_WORK ITEM_
Repeat the lines below exactly as written, please, from the line with "[button] (33, 138)" to the line with "[Search] (363, 22)", both lines included, and no others.

_RECORDS PROVIDED_

============

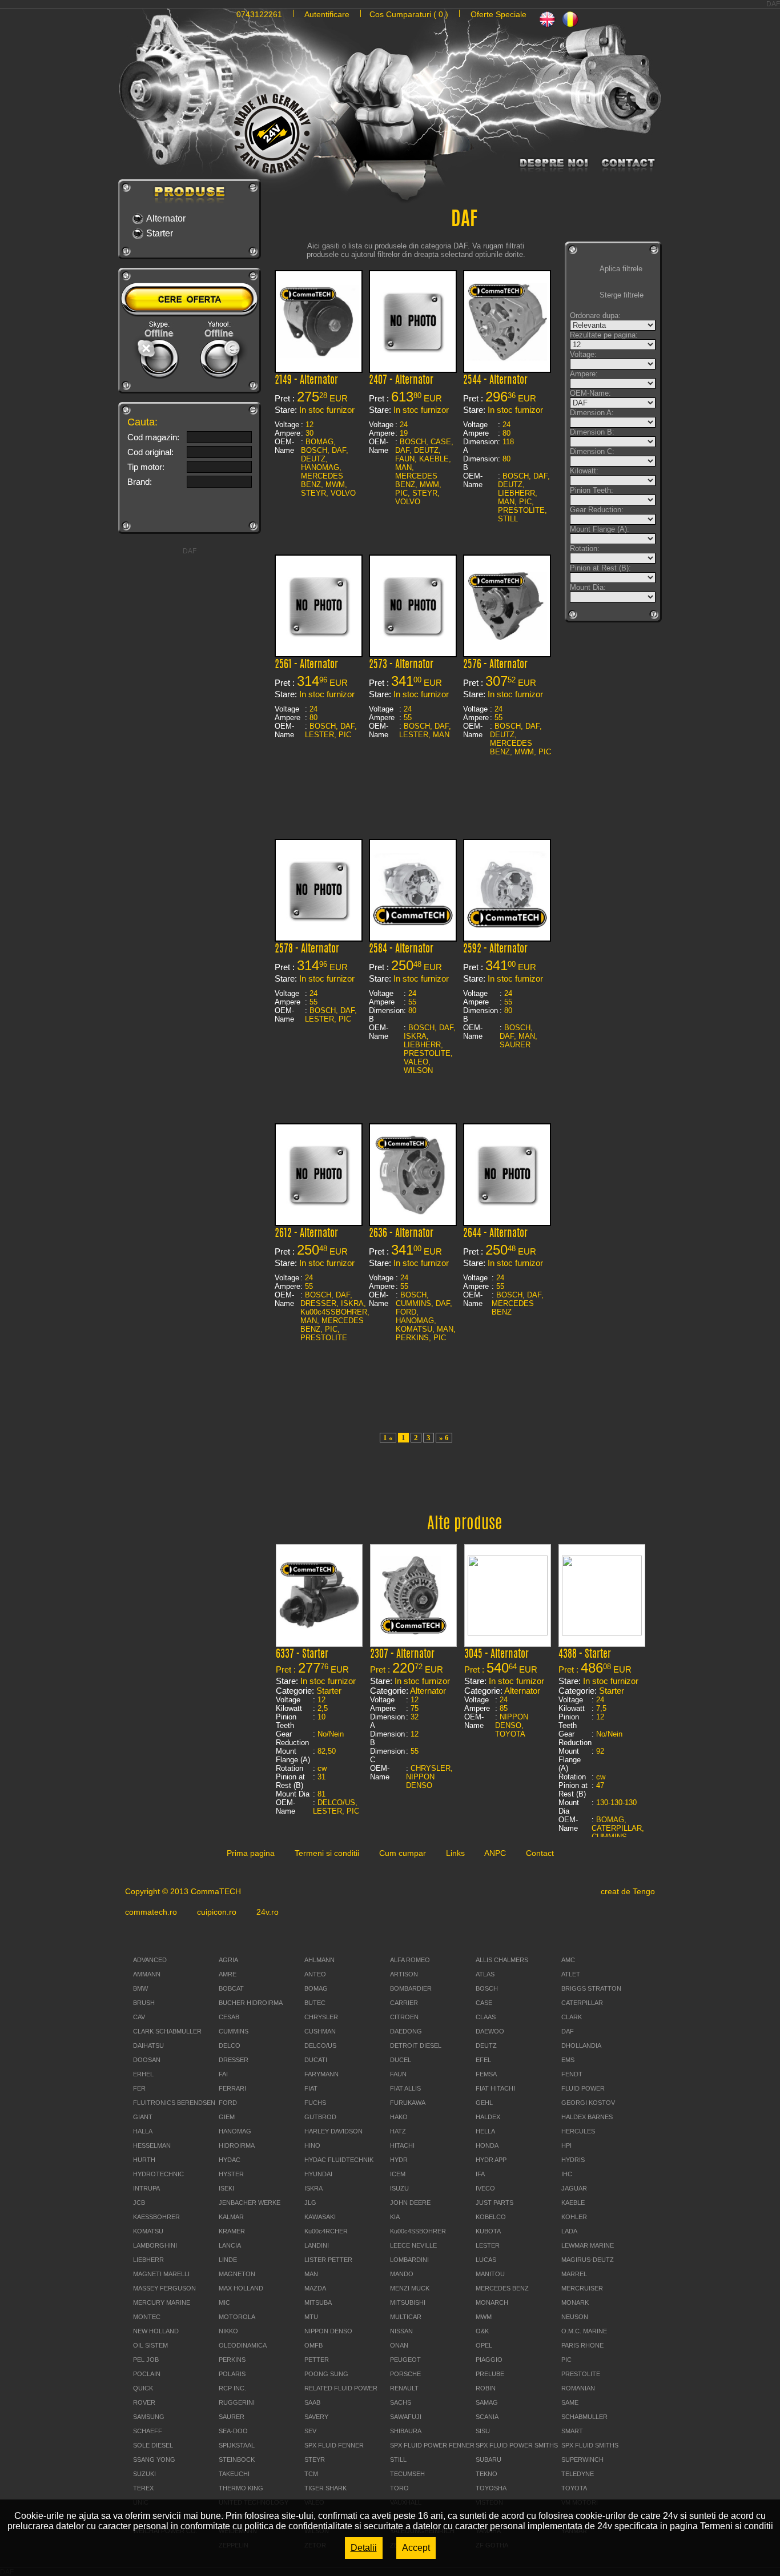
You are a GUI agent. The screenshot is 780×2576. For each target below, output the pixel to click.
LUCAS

============

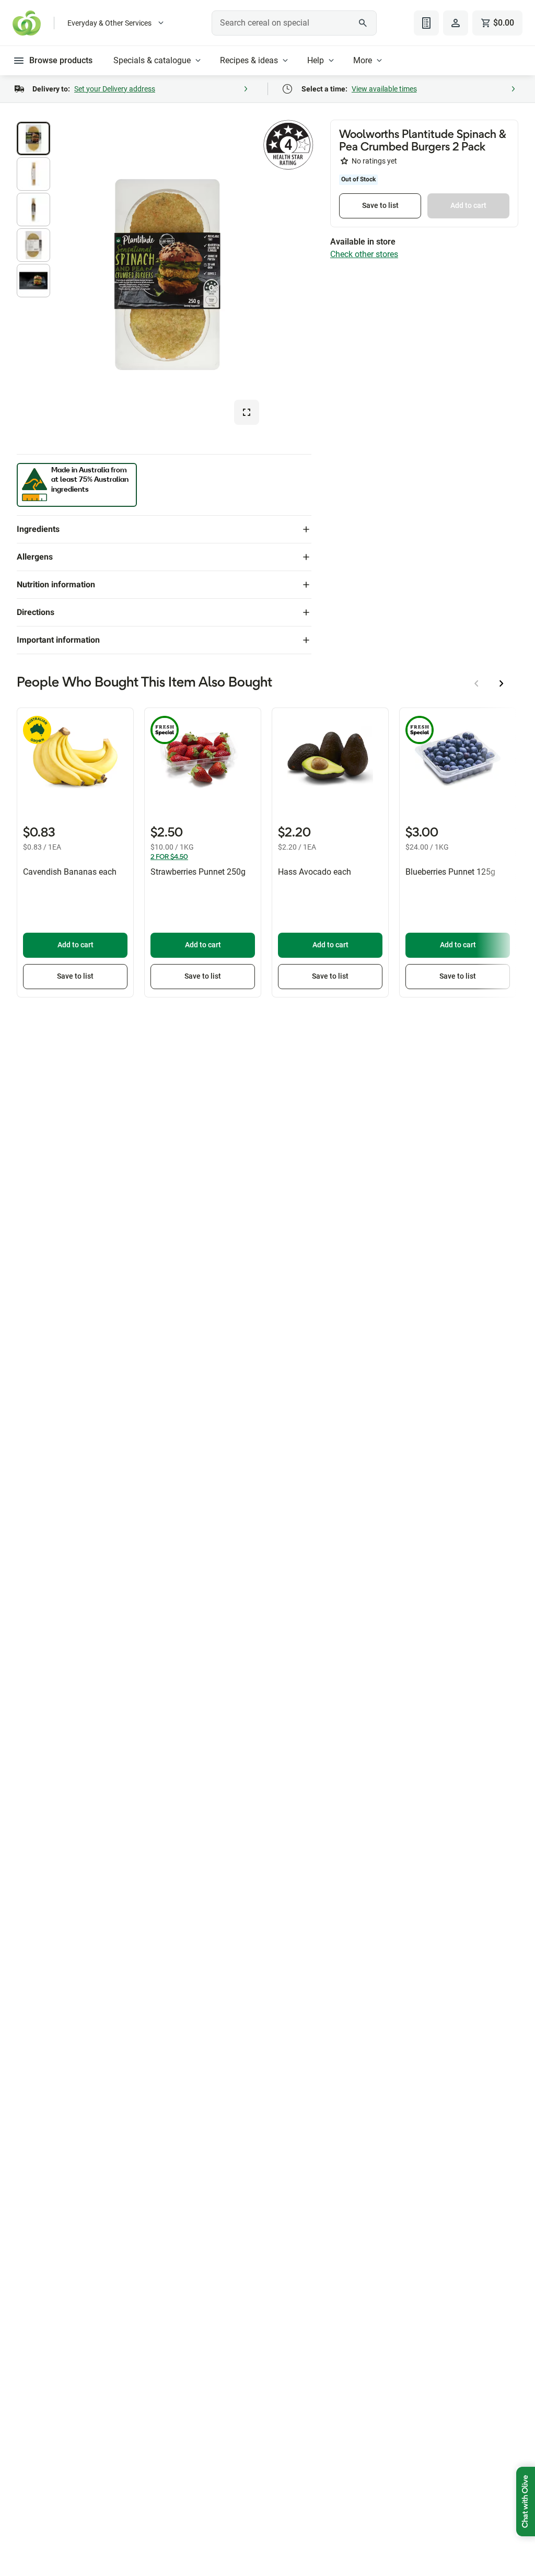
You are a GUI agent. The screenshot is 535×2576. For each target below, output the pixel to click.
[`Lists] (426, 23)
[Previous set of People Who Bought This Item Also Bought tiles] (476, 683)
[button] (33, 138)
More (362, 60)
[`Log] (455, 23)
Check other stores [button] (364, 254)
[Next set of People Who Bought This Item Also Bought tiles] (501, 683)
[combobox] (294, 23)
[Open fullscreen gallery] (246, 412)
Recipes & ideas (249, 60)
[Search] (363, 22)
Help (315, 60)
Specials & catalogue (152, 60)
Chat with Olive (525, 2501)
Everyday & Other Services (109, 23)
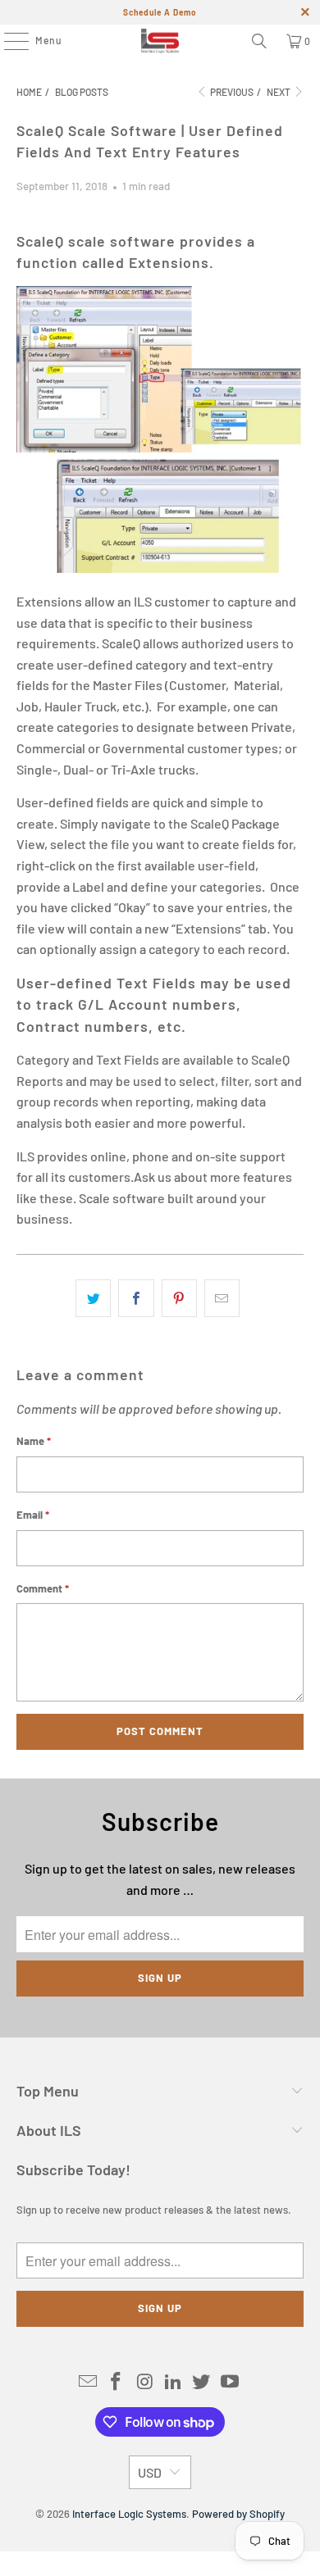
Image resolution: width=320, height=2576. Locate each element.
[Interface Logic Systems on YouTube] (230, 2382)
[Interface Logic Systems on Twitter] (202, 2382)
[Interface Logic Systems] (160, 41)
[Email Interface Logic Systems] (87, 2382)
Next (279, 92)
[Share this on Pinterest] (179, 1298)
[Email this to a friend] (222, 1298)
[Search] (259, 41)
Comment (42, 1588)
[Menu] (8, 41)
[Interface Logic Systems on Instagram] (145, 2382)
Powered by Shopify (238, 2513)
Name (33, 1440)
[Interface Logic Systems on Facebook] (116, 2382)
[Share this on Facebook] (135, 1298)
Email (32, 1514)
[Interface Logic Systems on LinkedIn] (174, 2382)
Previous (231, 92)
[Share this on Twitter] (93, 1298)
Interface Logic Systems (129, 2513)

============

_ANSWER SPACE_
[button] (33, 138)
More (362, 60)
[`Log] (455, 23)
Check other stores [button] (364, 254)
[Next set of People Who Bought This Item Also Bought tiles] (501, 683)
[combobox] (294, 23)
[Open fullscreen gallery] (246, 412)
Recipes & ideas (249, 60)
[Search] (363, 22)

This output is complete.